С того дня Аксель прикалывал рисунки Рапунцель к спинке ее плетеного кресла, к кривой ножке зонтика, и быстрее всего продавались самые страшные рисунки — те, что изображали русалок в минуты опасности. Рапунцель закручивала волосы на макушке и скрепляла пучок остро отточенными карандашами. Она теперь носила блузу, как у художников, свободную и с глубокими карманами, где хранились ластики и ватные палочки для растушевки угля.

По ночам Аксель сидел голышом по-турецки на их скрипучей ночлежной кровати, бренчал на банджо и сочинял новые песни о своей любви к Рапунцель, а та лежала рядом и беззвучно подпевала ему.

Тем временем Дезире оставляла Акселю записки на прежнем месте — в зубастой трещине стены между Нутрогниллом и Академией Бойкнут, скрытой за вьющейся по кирпичу японской жимолостью. Вот уже больше месяца они так и лежали там без ответа. Может, он обиделся, что она не пошла с ним в сарай к медсестре?
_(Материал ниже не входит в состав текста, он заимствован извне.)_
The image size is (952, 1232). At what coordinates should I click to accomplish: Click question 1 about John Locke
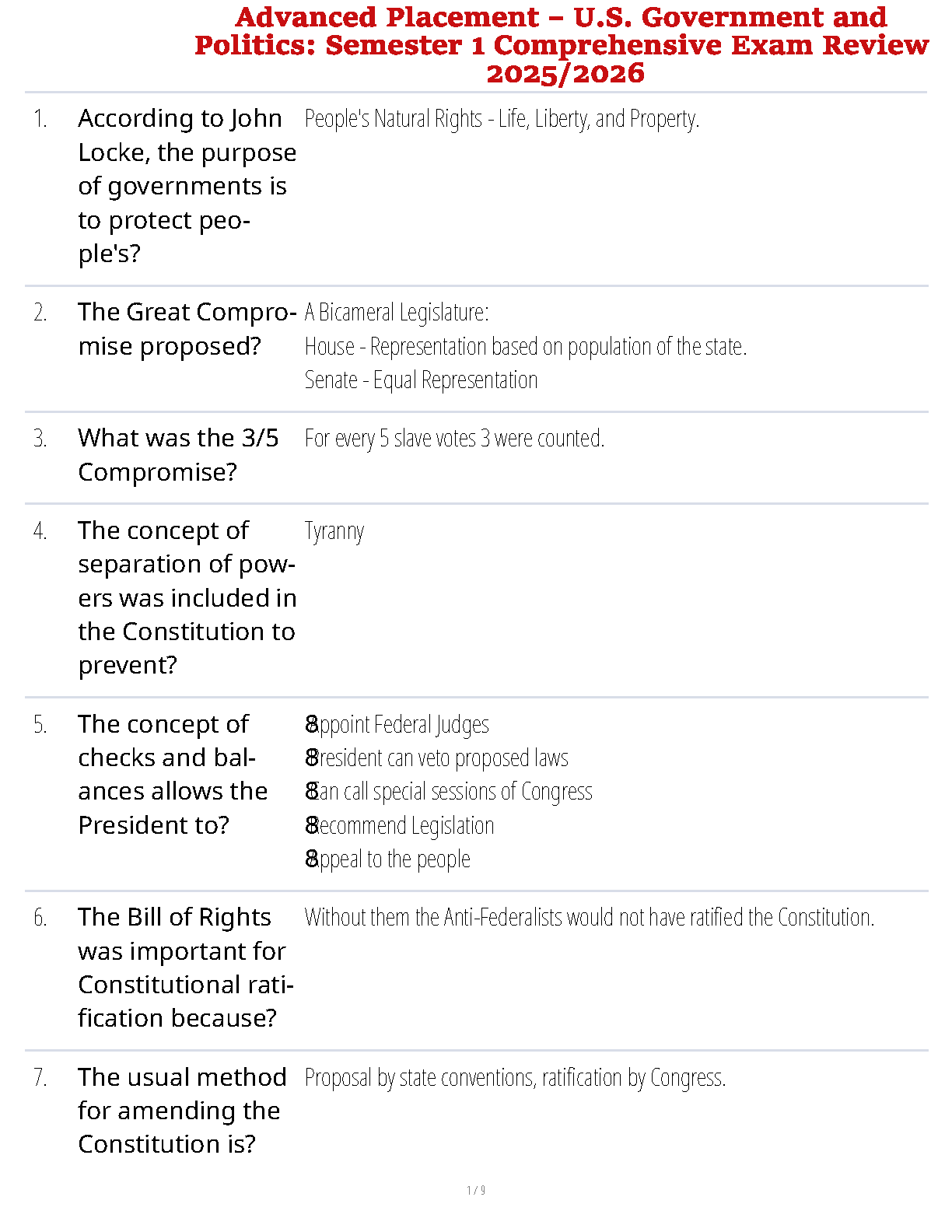tap(187, 186)
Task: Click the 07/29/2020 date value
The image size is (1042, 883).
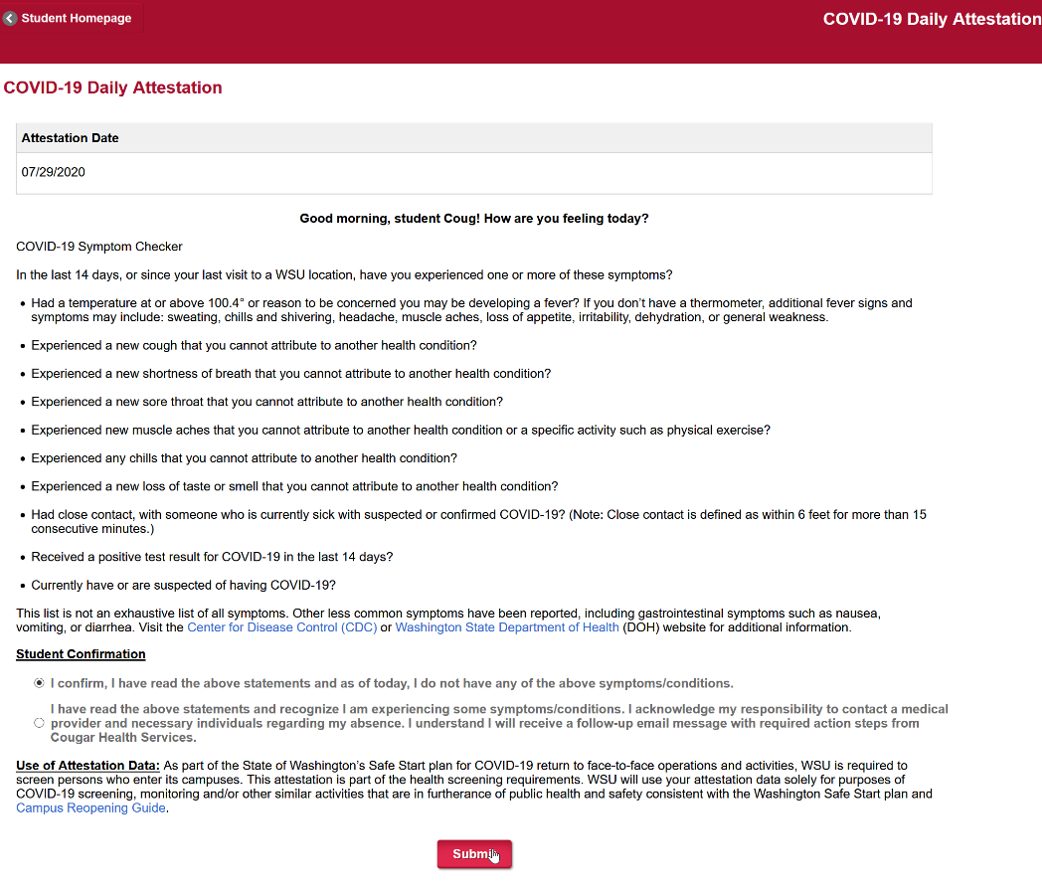Action: 53,172
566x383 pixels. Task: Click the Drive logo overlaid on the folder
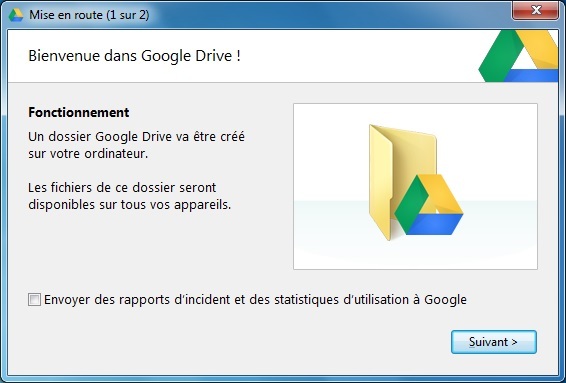(x=428, y=205)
Или расстроился из-за кольца, которое обронил в море? «Пусть я буду во всем виновата, — писала Дезире в одном из непрочитанных писем, — если это вернет твою любовь ко мне. И я не буду строить из себя невинность!»
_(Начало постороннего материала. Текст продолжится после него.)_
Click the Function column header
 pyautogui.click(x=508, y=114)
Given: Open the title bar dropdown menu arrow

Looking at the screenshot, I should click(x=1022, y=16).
Однажды осенью, когда японская жимолость совсем облетела, Дезире обнаружила, что записок в трещине больше нет. Но ее радость продолжалась всего пару секунд. Цепкие пальцы сестры Вирсавии цапнули девушку за локоть и потащили в часовню, где два детектива в сухих плащах жевали зубочистки, кроша их в пыль. На церковной скамье рядком лежали все ее записки. Ее собственный почерк, такой беззащитный под взглядами этих мятых мужчин, неприятно удивил Дезире — до того он был жалкий, петли «l» и «о» так по-детски неуклюжи, да еще эти нарочитые жирные точки над «i».
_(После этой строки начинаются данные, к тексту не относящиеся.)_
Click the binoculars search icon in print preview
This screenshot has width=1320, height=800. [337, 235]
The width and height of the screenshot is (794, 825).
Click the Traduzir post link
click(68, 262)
— Ты последняя, кто его видел, — сказал детектив слева, и девушку больше не надо было уговаривать. Сердце так встрепенулось, что она чуть не закричала от радости. Она сразу простила Акселя, которого все эти недели просто ненавидела за такое свинство. Значит, он не бросил ее, он не нарочно оставлял ее письма нетронутыми, а ее слова невысказанными. И она рассказала детективам о чертовом колесе, об упавшем в море колечке, о русалке на деревянной лошади, и каждое ее признание сопровождалось свирепым, однако же комичным подзатыльником — монахиня шлепала ее мухобойкой, уцелевшей еще от мирской жизни, когда сестра Вирсавия работала клоуном в варьете. Но не успела Дезире закончить рассказ, как в нее вгрызлось беспокойство — каким огромным облегчением оно было после прежней отверженности. Что с Акселем?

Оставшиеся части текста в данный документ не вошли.